Begin

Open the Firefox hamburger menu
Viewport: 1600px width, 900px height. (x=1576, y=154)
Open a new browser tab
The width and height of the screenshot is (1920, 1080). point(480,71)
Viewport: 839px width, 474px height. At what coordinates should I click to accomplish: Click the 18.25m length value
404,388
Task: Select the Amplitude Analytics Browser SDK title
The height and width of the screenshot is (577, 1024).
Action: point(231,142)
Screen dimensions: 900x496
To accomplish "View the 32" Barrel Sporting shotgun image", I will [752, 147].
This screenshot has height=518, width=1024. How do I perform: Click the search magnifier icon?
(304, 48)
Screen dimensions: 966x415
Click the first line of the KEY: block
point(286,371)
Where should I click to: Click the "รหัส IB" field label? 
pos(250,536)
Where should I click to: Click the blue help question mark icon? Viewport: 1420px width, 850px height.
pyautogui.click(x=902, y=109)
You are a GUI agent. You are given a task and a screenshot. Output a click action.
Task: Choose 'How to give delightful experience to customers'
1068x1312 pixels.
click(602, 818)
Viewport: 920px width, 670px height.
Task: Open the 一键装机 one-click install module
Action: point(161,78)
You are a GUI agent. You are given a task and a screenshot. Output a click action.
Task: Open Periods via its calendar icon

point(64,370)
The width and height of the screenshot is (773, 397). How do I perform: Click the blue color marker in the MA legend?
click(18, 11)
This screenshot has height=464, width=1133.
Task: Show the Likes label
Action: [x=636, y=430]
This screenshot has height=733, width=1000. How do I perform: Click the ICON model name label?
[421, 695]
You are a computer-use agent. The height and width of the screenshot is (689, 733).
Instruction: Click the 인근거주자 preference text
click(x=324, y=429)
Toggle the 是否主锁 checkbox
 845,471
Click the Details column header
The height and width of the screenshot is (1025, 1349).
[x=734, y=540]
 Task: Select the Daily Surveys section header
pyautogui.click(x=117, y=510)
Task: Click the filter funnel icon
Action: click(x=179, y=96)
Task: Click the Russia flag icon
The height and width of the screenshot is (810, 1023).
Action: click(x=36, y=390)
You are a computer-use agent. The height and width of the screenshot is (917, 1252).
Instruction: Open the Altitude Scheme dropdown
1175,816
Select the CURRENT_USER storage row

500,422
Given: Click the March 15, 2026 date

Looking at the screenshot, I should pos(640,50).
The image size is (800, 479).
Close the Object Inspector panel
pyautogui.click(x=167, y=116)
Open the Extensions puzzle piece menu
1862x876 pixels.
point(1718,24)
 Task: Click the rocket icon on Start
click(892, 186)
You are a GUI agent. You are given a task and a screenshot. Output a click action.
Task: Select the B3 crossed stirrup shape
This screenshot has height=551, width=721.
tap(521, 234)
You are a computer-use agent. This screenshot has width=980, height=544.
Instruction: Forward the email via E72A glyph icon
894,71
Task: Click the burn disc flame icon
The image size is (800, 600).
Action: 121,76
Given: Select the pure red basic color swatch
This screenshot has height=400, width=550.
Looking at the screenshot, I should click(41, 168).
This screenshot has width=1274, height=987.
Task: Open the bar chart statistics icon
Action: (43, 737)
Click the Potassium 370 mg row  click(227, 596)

End

--- Directive ---
Put the material above into a numbered list, leaving out any blank lines.

--- Result of the task ---
1. Open the Firefox hamburger menu
2. Viewport: 1600px width, 900px height. (x=1576, y=154)
3. Open a new browser tab
4. The width and height of the screenshot is (1920, 1080). point(480,71)
5. Viewport: 839px width, 474px height. At what coordinates should I click to accomplish: Click the 18.25m length value
6. 404,388
7. Task: Select the Amplitude Analytics Browser SDK title
8. The height and width of the screenshot is (577, 1024).
9. Action: point(231,142)
10. Screen dimensions: 900x496
11. To accomplish "View the 32" Barrel Sporting shotgun image", I will [752, 147].
12. This screenshot has height=518, width=1024. How do I perform: Click the search magnifier icon?
13. (304, 48)
14. Screen dimensions: 966x415
15. Click the first line of the KEY: block
16. point(286,371)
17. Where should I click to: Click the "รหัส IB" field label? 
18. pos(250,536)
19. Where should I click to: Click the blue help question mark icon? Viewport: 1420px width, 850px height.
20. pyautogui.click(x=902, y=109)
21. You are a GUI agent. You are given a task and a screenshot. Output a click action.
22. Task: Choose 'How to give delightful experience to customers'
23. 1068x1312 pixels.
24. click(602, 818)
25. Viewport: 920px width, 670px height.
26. Task: Open the 一键装机 one-click install module
27. Action: point(161,78)
28. You are a GUI agent. You are given a task and a screenshot. Output a click action.
29. Task: Open Periods via its calendar icon
30. point(64,370)
31. The width and height of the screenshot is (773, 397). How do I perform: Click the blue color marker in the MA legend?
32. click(18, 11)
33. This screenshot has height=464, width=1133.
34. Task: Show the Likes label
35. Action: [x=636, y=430]
36. This screenshot has height=733, width=1000. How do I perform: Click the ICON model name label?
37. [421, 695]
38. You are a computer-use agent. The height and width of the screenshot is (689, 733).
39. Instruction: Click the 인근거주자 preference text
40. click(x=324, y=429)
41. Toggle the 是否主锁 checkbox
42.  845,471
43. Click the Details column header
44. The height and width of the screenshot is (1025, 1349).
45. [x=734, y=540]
46.  Task: Select the Daily Surveys section header
47. pyautogui.click(x=117, y=510)
48. Task: Click the filter funnel icon
49. Action: click(x=179, y=96)
50. Task: Click the Russia flag icon
51. The height and width of the screenshot is (810, 1023).
52. Action: click(x=36, y=390)
53. You are a computer-use agent. The height and width of the screenshot is (917, 1252).
54. Instruction: Open the Altitude Scheme dropdown
55. 1175,816
56. Select the CURRENT_USER storage row
57. 500,422
58. Given: Click the March 15, 2026 date
59. Looking at the screenshot, I should pos(640,50).
60. The image size is (800, 479).
61. Close the Object Inspector panel
62. pyautogui.click(x=167, y=116)
63. Open the Extensions puzzle piece menu
64. 1862x876 pixels.
65. point(1718,24)
66.  Task: Click the rocket icon on Start
67. click(892, 186)
68. You are a GUI agent. You are given a task and a screenshot. Output a click action.
69. Task: Select the B3 crossed stirrup shape
70. This screenshot has height=551, width=721.
71. tap(521, 234)
72. You are a computer-use agent. This screenshot has width=980, height=544.
73. Instruction: Forward the email via E72A glyph icon
74. 894,71
75. Task: Click the burn disc flame icon
76. The image size is (800, 600).
77. Action: 121,76
78. Given: Select the pure red basic color swatch
79. This screenshot has height=400, width=550.
80. Looking at the screenshot, I should click(41, 168).
81. This screenshot has width=1274, height=987.
82. Task: Open the bar chart statistics icon
83. Action: (43, 737)
84. Click the Potassium 370 mg row  click(227, 596)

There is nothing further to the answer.